For instance, a model with 1.5 billion parameters and a precision of 4 bytes requires:
Within the above example, the model size is:
Optimizer State
The memory required for the optimizer state depends upon the optimizer type and the model parameters. As an example, the AdamW optimizer stores two moments (first and second) per parameter. This makes the optimizer state size:
Activations
The memory required for activations is harder to estimate since it includes all of the intermediate values computed in the course of the forward pass. To calculate activation memory, we will use a forward hook to measure the scale of outputs:
import torch
from transformers import AutoModelForCausalLM
model = AutoModelForCausalLM.from_pretrained("Qwen/Qwen2.5-1.5B").to("cuda")
activation_sizes = []
def forward_hook(module, input, output):
"""
Hook to calculate activation size for every module.
"""
if isinstance(output, torch.Tensor):
activation_sizes.append(output.numel() * output.element_size())

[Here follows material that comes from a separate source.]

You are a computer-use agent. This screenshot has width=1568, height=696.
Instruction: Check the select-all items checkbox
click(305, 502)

elif isinstance(output, (tuple, list)):
for tensor in output:
if isinstance(tensor, torch.Tensor):
activation_sizes.append(tensor.numel() * tensor.element_size())
hooks = []
for submodule in model.modules():
hooks.append(submodule.register_forward_hook(forward_hook))

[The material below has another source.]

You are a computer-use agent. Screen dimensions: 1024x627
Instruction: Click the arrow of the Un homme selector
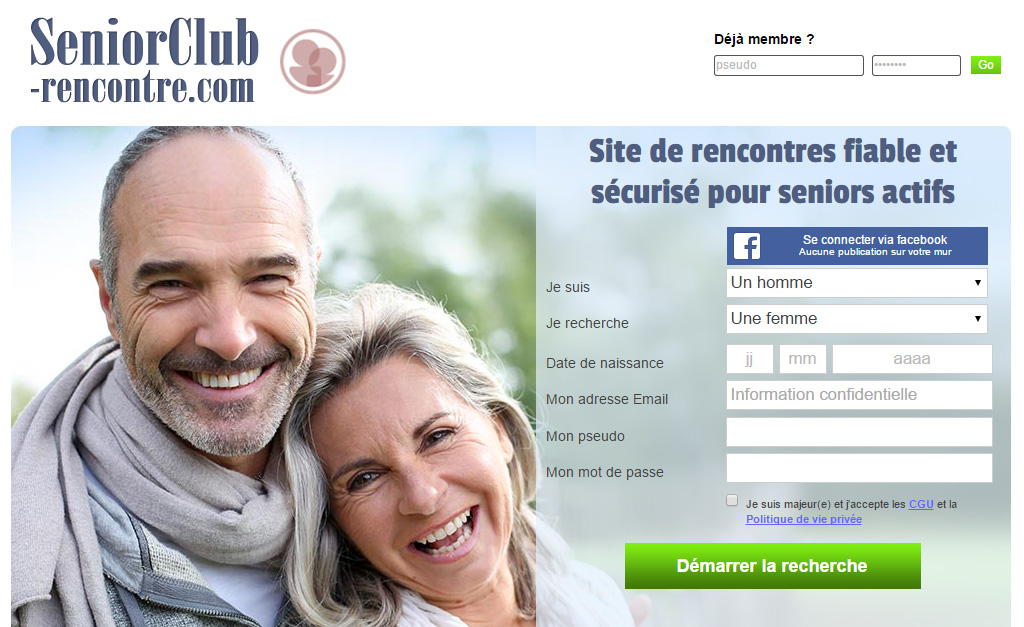978,283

dummy_input = torch.zeros((1, 1), dtype=torch.int64, device="cuda")
model.eval()
with torch.no_grad():
model(dummy_input)
for hook in hooks:
hook.remove()
print(sum(activation_sizes))
For the Qwen2.5-1.5B model, this offers 5,065,216 activations per input token. To estimate the overall activation memory for an input tensor, use:
Where:
- is the variety of activations per token.
- is the batch size.
- is the sequence length.
Nevertheless, using this method directly is not at all times practical. Ideally, we would love a heuristic to estimate activation memory without running the model. Plus, we will intuitively see that larger models have more activations. This results in the query: Is there a connection between the variety of model parameters and the variety of activations?

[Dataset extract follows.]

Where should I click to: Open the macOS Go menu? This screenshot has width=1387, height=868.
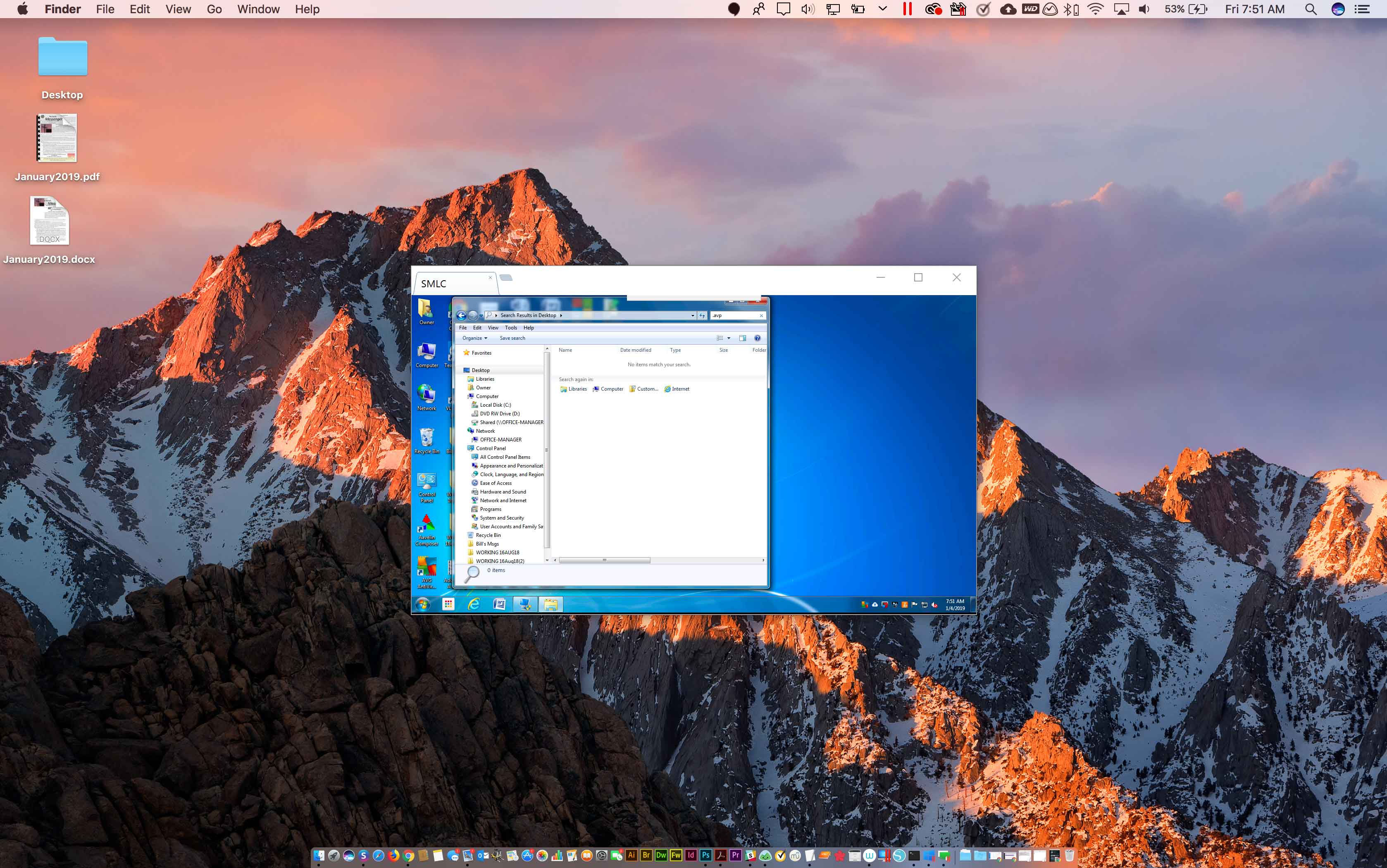pos(214,9)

In a roundabout way, because the variety of activations per token depends upon the model architecture. Nevertheless, LLMs are likely to have similar structures. By analyzing different models, we observe a rough linear relationship between the variety of parameters and the variety of activations:

This linear relationship allows us to estimate activations using the heuristic:
Though that is an approximation, it provides a practical option to estimate activation memory while not having to perform complex calculations for every model.
Gradients
Gradients are easier to estimate. The memory required for gradients is identical because the model parameters:
Optimizer Intermediates
When updating the model parameters, the optimizer stores intermediate values. The memory required for these values is identical because the model parameters:
Total Memory
To summarize, the overall memory required to coach a model is:
with the next components:
- Model Memory:
- Optimizer State:
- Gradients:
- Optimizer Intermediates:
- Activations: , estimated using the heuristic
To make this calculation easier, I created a small tool for you:
🚀 Next steps
Your initial motivation to grasp memory usage was probably driven by the proven fact that sooner or later, you ran out of memory. Did this blog offer you a direct solution to repair that? Probably not. Nevertheless, now that you may have a greater understanding of how memory usage works and the way to profile it, you are higher equipped to search out ways to scale back it.
For a particular list of recommendations on optimizing memory usage in TRL, you possibly can check the Reducing Memory Usage section of the documentation. The following tips, though, are usually not limited to TRL and could be applied to any PyTorch-based training process.
🤝 Acknowledgements
Because of Kashif Rasul for his priceless feedback and suggestions on this blog post.